Karibu! Follow my adventures this summer with Duke Engage and the EWH Summer Institute in Tanzania!

Monday, July 9, 2012


Last Friday we went to work at Mt. Meru Hospital again, and had another productive day... though I would think not as productive as the first thanks to a pair of very cute little kittens who continually pounced on us and tried to play with the equipment while we worked.
I worked with Ray and Oriane on a centrifuge that the staff had told us would display time and speed values but would not spin. We inspected the machine and after taking it all apart and examining the circuitry and motor, we determined that the problem was simply with the lid latch (centrifuges will not operate if the lid is open for safety reasons). The latch had become completely detached and was laying loose inside the centrifuge (in fact, it fell out of the machine when we took it apart and we didn't even know what it was at first). We found a couple screws that would fit, returned the latch to its rightful position, hooked the centrifuge up to power, and crossed our fingers. It worked! We returned the machine to the lab and they were very thankful for our work.
Here we are with our functional centrifuge!

On Saturday, Benita and I went to the Meserani Snake Park with some other EWHers, and Brenda (our 13-year-old sister) came with us. We got to see lots of exotic snakes, and there was one which we were allowed to hold. I was really excited and was the first one to hold it. I watched it slither around my arms for a couple minutes and then the handler took it out of my hands and put it around my neck. It adventured around through my hair and hissed in my ears (which tickled a bit), and everyone else in my group was somewhat shocked to see that I wasn't bothered by it. Benita and Brenda were both rather hesitant, but we eventually encouraged Brenda enough to hold just the snake's tail.
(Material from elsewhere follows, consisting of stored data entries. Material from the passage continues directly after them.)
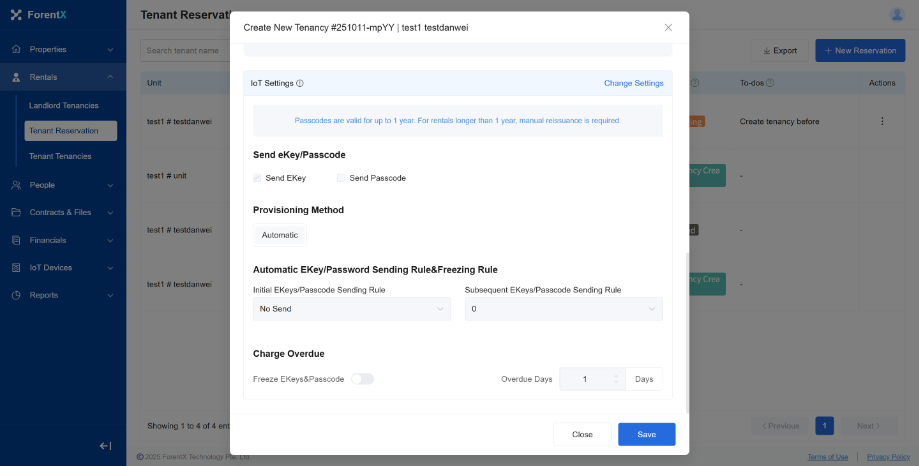Viewport: 919px width, 466px height.
Task: Click the user avatar icon
Action: 896,14
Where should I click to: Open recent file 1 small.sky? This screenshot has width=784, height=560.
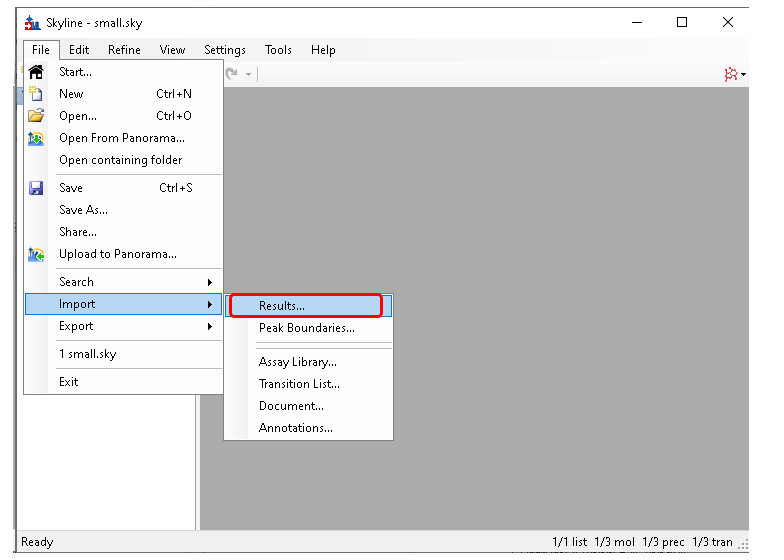tap(88, 354)
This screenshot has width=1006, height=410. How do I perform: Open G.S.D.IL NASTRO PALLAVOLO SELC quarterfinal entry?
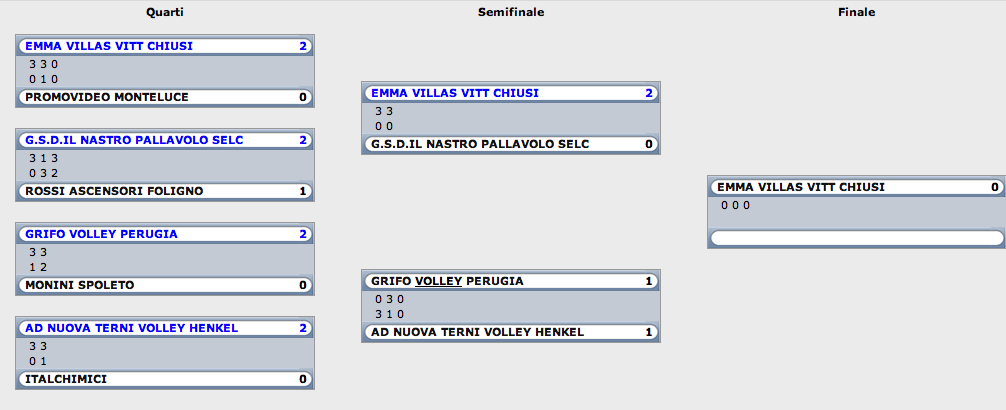pos(165,140)
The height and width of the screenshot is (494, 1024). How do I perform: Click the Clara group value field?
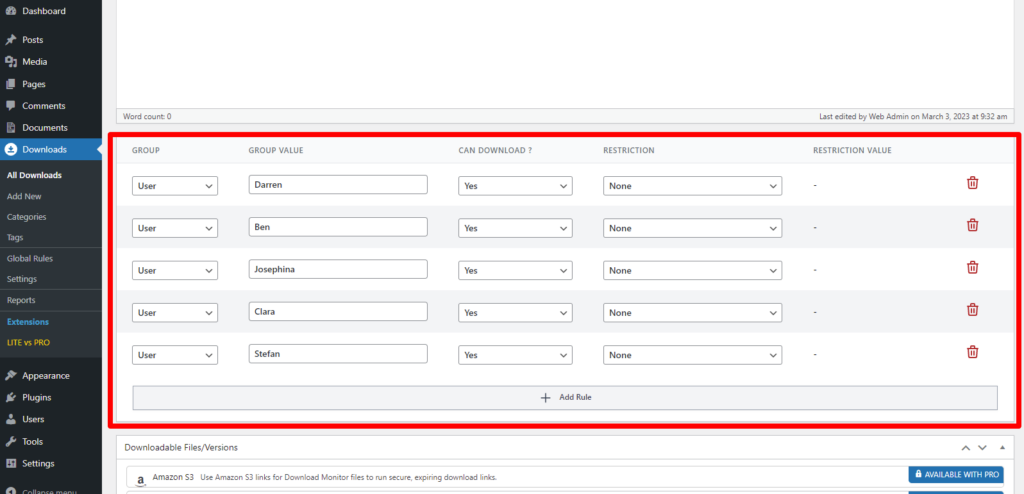coord(338,312)
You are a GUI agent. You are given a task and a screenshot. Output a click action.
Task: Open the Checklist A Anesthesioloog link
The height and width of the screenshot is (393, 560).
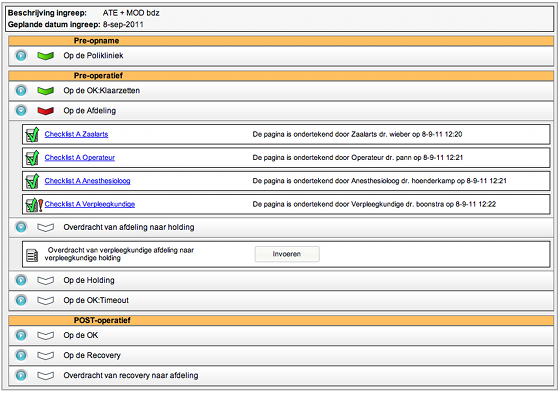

After the snake park, we all went for camel rides provided by the Maasai village nearby. While the camels were walking, it wasn't so different from riding a horse, but the standing up and laying down were pretty rough. You've got to hang on while the camel's back jerks back and forth to get its long legs placed correctly beneath.

On Sunday, Benita and I went shopping in Arusha. I bought a kitenge that I plan on getting made into a skirt and perhaps another garment if there is material left over. Also, Benita and I bought another one to have hospital scrubs made. We are going to be one stylish pair. They're supposed to be finished today, and I'm really excited to see how they look!